Records for this task |
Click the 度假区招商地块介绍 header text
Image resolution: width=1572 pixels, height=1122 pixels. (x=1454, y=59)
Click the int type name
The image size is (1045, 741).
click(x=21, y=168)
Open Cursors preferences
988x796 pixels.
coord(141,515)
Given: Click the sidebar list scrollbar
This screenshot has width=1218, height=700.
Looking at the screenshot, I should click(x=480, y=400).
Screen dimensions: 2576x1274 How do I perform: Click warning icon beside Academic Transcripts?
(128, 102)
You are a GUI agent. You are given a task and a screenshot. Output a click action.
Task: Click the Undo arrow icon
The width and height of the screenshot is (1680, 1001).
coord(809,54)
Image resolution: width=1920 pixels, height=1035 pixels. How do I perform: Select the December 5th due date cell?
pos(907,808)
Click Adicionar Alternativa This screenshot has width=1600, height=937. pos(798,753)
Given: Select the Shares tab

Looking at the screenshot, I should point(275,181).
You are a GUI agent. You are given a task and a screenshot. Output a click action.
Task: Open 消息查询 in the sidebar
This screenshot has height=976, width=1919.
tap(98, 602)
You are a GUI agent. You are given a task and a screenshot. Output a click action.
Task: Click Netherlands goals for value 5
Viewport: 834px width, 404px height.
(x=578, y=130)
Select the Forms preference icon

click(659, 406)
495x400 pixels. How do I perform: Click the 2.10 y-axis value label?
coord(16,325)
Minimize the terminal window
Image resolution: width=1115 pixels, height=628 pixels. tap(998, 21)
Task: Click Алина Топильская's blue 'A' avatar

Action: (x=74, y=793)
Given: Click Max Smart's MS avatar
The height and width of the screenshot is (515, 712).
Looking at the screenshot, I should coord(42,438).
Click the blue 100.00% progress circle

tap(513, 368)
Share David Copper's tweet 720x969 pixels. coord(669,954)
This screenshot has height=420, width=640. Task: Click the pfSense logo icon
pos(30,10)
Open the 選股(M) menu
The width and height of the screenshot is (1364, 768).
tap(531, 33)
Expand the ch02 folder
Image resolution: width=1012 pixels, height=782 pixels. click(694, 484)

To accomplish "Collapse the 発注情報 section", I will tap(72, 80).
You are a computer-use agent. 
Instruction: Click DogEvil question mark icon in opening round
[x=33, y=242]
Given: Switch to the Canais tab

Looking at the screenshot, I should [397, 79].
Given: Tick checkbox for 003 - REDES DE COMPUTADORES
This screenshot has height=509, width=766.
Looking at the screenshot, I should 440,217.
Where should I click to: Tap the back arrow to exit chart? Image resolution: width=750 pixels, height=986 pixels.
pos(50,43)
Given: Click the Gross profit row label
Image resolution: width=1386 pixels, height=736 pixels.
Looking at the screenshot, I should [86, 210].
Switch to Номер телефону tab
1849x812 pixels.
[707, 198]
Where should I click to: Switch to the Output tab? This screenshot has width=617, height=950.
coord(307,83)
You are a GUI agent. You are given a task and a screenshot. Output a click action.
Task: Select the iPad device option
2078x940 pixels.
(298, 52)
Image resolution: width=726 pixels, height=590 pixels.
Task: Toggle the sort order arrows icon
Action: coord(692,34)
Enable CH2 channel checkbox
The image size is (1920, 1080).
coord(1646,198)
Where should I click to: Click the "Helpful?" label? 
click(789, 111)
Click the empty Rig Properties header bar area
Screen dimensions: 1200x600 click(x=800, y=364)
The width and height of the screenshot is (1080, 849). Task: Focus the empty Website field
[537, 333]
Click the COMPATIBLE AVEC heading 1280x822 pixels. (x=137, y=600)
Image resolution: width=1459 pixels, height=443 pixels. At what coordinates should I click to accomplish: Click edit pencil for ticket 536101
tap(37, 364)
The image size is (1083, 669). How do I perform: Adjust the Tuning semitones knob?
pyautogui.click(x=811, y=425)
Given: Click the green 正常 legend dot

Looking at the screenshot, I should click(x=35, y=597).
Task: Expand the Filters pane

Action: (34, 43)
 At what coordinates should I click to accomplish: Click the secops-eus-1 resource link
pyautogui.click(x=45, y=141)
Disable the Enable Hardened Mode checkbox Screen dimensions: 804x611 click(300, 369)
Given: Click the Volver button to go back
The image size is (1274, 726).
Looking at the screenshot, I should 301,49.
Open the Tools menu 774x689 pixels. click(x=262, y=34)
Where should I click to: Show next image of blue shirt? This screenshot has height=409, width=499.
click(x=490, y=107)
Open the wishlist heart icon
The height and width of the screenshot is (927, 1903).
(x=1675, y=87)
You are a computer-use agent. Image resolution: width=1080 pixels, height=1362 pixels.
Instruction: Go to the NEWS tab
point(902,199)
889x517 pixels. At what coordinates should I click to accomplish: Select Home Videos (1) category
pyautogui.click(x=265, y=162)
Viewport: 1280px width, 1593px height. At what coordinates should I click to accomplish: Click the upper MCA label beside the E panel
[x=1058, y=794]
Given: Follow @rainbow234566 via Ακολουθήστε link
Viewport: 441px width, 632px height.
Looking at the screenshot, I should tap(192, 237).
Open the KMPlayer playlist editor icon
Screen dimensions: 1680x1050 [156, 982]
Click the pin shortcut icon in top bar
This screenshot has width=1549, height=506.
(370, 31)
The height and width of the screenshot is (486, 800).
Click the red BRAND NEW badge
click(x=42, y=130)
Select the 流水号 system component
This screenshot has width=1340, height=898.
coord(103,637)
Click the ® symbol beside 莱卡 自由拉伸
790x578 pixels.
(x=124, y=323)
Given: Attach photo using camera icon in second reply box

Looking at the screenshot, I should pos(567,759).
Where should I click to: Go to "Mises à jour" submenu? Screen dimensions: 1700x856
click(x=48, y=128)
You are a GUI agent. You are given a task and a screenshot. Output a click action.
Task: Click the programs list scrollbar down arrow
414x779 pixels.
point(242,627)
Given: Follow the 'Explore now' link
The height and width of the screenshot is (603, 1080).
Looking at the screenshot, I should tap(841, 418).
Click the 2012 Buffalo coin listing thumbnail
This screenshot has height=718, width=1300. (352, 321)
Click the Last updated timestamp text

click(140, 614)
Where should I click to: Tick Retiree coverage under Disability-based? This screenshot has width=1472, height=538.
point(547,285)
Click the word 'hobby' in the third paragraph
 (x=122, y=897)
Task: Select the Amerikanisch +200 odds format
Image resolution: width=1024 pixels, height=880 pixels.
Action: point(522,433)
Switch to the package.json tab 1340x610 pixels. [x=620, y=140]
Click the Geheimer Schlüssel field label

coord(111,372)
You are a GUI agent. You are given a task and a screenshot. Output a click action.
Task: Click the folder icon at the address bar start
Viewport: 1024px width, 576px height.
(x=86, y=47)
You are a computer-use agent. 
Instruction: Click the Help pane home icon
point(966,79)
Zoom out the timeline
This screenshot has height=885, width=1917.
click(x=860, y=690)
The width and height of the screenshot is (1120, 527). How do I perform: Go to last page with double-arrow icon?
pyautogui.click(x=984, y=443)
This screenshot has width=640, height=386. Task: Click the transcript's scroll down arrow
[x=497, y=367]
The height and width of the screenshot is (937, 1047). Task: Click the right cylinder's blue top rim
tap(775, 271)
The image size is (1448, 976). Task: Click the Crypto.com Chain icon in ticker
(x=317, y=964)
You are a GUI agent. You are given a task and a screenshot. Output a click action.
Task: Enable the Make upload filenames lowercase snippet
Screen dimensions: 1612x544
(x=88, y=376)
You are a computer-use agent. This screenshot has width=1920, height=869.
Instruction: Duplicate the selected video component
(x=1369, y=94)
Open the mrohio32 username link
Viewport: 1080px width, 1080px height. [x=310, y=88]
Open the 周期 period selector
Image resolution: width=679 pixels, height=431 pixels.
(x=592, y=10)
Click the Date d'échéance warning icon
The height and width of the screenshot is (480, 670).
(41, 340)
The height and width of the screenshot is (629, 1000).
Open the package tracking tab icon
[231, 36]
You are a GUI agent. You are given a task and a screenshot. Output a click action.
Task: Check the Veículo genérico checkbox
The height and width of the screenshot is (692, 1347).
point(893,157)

Directions |
Lines from the one containing "Open the package tracking tab icon" through the last line of the records, restated word for word: that is the whole response.

Response to the exercise |
Open the package tracking tab icon
[231, 36]
You are a GUI agent. You are given a task and a screenshot. Output a click action.
Task: Check the Veículo genérico checkbox
The height and width of the screenshot is (692, 1347).
point(893,157)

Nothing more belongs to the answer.